━━━ STORED DATA

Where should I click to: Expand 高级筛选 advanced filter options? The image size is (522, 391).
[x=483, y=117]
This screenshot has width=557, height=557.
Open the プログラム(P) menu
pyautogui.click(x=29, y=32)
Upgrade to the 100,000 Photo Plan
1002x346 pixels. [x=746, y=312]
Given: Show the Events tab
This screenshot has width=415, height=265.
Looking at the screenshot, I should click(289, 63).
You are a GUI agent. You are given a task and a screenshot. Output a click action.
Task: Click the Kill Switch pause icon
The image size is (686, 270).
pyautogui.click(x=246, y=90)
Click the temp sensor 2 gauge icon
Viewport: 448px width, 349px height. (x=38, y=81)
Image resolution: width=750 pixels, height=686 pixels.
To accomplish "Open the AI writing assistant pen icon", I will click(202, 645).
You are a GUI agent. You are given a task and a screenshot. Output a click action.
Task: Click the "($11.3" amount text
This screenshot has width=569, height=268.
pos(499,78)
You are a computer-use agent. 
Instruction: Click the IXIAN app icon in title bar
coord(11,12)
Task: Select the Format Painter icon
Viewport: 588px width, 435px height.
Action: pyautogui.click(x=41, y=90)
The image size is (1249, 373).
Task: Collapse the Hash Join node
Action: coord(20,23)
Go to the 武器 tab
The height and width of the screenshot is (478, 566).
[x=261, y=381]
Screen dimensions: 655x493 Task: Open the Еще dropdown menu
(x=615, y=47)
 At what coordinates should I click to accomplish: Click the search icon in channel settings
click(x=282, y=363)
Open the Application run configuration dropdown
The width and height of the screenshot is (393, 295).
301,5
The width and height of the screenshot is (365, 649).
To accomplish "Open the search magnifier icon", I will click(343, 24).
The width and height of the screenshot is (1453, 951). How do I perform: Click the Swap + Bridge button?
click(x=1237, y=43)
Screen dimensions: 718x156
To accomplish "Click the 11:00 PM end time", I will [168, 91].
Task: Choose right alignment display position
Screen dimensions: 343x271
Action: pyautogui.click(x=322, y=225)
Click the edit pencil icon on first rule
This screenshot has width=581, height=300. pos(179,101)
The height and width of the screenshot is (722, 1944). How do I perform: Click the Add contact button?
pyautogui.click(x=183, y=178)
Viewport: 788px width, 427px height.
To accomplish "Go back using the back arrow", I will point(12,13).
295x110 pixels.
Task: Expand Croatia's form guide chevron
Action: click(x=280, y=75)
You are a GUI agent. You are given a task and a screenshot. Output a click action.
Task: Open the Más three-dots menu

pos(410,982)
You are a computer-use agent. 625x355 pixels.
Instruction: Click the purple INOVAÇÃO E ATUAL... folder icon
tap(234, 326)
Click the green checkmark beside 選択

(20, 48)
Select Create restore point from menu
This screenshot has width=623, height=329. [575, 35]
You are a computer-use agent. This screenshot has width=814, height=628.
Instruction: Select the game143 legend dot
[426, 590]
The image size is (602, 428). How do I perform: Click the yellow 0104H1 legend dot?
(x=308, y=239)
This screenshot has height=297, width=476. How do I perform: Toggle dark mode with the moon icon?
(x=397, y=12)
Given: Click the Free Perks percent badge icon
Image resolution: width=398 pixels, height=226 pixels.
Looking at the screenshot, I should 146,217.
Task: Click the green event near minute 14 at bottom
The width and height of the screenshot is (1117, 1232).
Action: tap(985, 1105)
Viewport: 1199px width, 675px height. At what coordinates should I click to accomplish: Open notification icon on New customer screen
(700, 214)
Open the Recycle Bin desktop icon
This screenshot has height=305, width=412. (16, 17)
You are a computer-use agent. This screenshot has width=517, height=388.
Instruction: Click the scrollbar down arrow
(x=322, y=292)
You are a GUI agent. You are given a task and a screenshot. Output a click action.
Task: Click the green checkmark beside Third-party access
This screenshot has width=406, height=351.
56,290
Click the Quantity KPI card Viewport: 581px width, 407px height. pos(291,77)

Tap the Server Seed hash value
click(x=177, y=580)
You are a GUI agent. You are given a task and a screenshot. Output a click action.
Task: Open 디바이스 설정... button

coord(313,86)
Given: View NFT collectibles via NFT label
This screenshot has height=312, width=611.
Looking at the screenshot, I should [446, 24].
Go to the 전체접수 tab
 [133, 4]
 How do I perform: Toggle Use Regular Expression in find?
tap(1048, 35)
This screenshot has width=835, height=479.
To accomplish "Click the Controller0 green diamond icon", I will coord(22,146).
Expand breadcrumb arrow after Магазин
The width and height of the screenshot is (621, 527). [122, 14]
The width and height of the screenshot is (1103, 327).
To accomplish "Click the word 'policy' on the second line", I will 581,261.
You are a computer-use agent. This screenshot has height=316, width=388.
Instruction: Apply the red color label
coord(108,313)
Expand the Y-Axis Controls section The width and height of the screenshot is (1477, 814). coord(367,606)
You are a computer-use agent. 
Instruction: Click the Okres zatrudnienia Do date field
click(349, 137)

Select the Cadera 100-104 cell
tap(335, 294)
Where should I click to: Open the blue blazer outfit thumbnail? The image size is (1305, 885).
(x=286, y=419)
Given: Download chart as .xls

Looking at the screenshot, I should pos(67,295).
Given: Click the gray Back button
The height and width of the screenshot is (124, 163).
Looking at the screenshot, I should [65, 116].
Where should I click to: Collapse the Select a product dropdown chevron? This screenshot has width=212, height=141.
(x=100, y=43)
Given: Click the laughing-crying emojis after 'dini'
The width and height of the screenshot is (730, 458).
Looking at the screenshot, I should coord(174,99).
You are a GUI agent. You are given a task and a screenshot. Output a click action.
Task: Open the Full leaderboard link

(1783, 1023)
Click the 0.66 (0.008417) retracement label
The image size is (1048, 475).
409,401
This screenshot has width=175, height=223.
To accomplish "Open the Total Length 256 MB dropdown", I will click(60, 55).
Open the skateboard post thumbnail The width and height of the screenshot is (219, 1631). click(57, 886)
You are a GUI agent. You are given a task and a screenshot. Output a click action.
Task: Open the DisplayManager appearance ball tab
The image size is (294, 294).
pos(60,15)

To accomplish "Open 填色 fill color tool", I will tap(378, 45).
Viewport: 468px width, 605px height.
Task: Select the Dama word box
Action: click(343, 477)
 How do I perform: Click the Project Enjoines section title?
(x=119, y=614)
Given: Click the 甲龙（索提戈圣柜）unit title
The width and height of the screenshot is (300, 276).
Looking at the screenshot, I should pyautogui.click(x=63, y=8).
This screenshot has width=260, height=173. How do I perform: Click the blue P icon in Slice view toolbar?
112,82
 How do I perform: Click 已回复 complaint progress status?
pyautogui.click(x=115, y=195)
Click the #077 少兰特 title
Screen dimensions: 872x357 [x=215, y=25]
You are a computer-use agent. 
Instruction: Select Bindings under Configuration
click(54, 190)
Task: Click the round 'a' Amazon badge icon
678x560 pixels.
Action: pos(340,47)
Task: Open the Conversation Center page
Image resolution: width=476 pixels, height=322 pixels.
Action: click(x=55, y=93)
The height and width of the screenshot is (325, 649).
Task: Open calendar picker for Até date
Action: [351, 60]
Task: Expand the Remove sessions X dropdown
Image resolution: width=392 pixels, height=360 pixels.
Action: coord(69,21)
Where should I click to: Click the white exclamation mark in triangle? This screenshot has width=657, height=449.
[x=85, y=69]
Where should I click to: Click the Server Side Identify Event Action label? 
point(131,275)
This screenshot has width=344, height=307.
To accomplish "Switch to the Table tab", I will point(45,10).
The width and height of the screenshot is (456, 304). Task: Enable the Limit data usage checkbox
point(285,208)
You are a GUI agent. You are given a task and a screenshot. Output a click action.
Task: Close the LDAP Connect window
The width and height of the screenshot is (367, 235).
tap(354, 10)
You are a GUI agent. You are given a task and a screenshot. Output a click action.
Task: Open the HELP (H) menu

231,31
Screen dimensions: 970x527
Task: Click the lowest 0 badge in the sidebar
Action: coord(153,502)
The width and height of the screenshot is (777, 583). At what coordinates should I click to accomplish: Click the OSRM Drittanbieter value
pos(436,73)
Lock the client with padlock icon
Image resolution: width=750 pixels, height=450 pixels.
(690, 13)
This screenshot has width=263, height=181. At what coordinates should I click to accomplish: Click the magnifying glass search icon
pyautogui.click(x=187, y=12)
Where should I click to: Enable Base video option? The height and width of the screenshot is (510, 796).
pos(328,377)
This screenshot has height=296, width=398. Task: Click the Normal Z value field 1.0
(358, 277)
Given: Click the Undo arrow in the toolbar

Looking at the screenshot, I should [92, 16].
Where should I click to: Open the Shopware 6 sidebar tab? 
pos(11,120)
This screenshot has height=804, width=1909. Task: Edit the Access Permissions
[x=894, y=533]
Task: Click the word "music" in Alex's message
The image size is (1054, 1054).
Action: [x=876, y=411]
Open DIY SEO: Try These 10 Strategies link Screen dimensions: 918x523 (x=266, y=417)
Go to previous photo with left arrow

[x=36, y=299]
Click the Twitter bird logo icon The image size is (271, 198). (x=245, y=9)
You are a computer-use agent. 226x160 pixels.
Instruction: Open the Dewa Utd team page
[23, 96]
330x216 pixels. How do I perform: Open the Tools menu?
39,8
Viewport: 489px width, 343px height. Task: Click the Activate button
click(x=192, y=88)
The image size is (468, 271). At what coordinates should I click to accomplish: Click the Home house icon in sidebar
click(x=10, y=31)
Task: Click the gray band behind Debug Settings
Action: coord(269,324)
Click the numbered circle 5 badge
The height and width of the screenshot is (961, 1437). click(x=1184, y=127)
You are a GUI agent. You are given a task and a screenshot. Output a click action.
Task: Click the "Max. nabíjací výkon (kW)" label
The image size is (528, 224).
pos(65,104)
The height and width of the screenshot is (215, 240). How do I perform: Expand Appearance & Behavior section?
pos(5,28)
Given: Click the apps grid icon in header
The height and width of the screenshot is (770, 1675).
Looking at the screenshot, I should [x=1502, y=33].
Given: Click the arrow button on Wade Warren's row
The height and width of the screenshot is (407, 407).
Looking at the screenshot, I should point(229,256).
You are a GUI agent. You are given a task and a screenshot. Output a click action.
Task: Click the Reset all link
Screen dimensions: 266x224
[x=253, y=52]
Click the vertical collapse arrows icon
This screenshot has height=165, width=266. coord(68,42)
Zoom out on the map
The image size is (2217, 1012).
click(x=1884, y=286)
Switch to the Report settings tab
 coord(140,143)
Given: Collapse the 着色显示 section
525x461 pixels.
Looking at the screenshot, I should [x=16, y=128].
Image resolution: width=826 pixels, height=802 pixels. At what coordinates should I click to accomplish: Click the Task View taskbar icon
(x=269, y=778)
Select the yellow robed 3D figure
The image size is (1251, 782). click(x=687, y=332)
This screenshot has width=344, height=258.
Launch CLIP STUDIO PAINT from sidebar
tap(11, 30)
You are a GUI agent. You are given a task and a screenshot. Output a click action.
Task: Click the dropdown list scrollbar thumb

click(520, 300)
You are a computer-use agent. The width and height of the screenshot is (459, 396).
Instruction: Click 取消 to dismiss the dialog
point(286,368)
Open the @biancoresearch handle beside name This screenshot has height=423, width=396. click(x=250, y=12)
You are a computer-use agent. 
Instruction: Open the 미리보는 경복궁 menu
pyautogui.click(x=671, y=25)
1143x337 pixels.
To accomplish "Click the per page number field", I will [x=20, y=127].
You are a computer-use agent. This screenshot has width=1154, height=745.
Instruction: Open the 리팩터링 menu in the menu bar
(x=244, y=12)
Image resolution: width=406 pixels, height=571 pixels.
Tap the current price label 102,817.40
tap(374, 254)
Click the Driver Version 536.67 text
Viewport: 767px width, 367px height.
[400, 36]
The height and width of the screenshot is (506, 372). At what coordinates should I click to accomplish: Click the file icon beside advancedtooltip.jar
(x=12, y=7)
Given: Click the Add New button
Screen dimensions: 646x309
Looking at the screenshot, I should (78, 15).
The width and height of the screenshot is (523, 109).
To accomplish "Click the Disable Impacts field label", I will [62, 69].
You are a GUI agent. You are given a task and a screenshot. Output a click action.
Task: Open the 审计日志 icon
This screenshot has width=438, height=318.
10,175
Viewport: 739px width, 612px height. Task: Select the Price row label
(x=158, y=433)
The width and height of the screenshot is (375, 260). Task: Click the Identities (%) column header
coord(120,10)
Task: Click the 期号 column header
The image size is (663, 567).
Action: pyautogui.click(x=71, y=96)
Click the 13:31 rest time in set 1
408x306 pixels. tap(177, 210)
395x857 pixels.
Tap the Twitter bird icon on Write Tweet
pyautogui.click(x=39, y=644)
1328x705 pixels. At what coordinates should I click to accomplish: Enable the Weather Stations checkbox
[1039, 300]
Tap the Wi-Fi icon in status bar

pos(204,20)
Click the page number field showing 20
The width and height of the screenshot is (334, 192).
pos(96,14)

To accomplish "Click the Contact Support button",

━━━━━━

(WHAT YOU ARE ASKED TO DO)
Tally the lines in the records that hold the word "computer". Give only the total.

(ANSWER FOR THE TASK)
11